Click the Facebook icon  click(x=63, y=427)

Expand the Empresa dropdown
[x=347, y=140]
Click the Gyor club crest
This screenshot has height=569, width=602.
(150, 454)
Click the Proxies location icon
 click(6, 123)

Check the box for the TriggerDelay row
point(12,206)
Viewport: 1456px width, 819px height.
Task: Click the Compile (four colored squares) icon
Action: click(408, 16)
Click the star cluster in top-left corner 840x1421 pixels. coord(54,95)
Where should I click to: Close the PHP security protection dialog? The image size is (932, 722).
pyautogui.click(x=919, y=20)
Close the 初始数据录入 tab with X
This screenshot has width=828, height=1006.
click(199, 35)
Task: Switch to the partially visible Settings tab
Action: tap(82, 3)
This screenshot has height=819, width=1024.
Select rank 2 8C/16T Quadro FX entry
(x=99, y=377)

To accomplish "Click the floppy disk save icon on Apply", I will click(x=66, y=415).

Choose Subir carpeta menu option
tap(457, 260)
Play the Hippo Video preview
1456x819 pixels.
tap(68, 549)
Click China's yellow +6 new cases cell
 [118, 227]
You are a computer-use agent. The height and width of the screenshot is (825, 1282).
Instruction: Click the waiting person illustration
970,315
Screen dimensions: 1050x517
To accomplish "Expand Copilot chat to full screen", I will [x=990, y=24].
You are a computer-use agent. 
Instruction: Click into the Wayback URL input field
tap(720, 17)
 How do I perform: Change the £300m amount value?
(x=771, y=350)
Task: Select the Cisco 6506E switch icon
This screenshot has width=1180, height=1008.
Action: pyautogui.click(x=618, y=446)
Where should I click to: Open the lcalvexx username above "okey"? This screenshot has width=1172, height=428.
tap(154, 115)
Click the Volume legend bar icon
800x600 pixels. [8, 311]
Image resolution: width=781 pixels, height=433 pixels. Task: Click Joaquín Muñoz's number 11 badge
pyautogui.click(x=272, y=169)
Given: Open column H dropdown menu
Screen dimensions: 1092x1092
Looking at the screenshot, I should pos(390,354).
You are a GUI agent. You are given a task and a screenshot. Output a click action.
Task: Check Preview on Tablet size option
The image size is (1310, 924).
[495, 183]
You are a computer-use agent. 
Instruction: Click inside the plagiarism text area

** What needs to be done **
Revise the data above so that every "Instruction" becomes "Goal", leaving all other text as it is.

** Correct result **
Click the Facebook icon  click(x=63, y=427)

Expand the Empresa dropdown
[x=347, y=140]
Click the Gyor club crest
This screenshot has height=569, width=602.
(150, 454)
Click the Proxies location icon
 click(6, 123)

Check the box for the TriggerDelay row
point(12,206)
Viewport: 1456px width, 819px height.
Task: Click the Compile (four colored squares) icon
Action: click(408, 16)
Click the star cluster in top-left corner 840x1421 pixels. coord(54,95)
Where should I click to: Close the PHP security protection dialog? The image size is (932, 722).
pyautogui.click(x=919, y=20)
Close the 初始数据录入 tab with X
This screenshot has width=828, height=1006.
click(199, 35)
Task: Switch to the partially visible Settings tab
Action: tap(82, 3)
This screenshot has height=819, width=1024.
Select rank 2 8C/16T Quadro FX entry
(x=99, y=377)

To accomplish "Click the floppy disk save icon on Apply", I will click(x=66, y=415).

Choose Subir carpeta menu option
tap(457, 260)
Play the Hippo Video preview
1456x819 pixels.
tap(68, 549)
Click China's yellow +6 new cases cell
 [118, 227]
You are a computer-use agent. The height and width of the screenshot is (825, 1282).
Goal: Click the waiting person illustration
970,315
Screen dimensions: 1050x517
To accomplish "Expand Copilot chat to full screen", I will [x=990, y=24].
You are a computer-use agent. 
Goal: Click into the Wayback URL input field
tap(720, 17)
 How do I perform: Change the £300m amount value?
(x=771, y=350)
Task: Select the Cisco 6506E switch icon
This screenshot has width=1180, height=1008.
Action: pyautogui.click(x=618, y=446)
Where should I click to: Open the lcalvexx username above "okey"? This screenshot has width=1172, height=428.
tap(154, 115)
Click the Volume legend bar icon
800x600 pixels. [8, 311]
Image resolution: width=781 pixels, height=433 pixels. Task: Click Joaquín Muñoz's number 11 badge
pyautogui.click(x=272, y=169)
Given: Open column H dropdown menu
Screen dimensions: 1092x1092
Looking at the screenshot, I should pos(390,354).
You are a GUI agent. You are given a task and a screenshot. Output a click action.
Task: Check Preview on Tablet size option
The image size is (1310, 924).
[495, 183]
You are a computer-use agent. 
Goal: Click inside the plagiarism text area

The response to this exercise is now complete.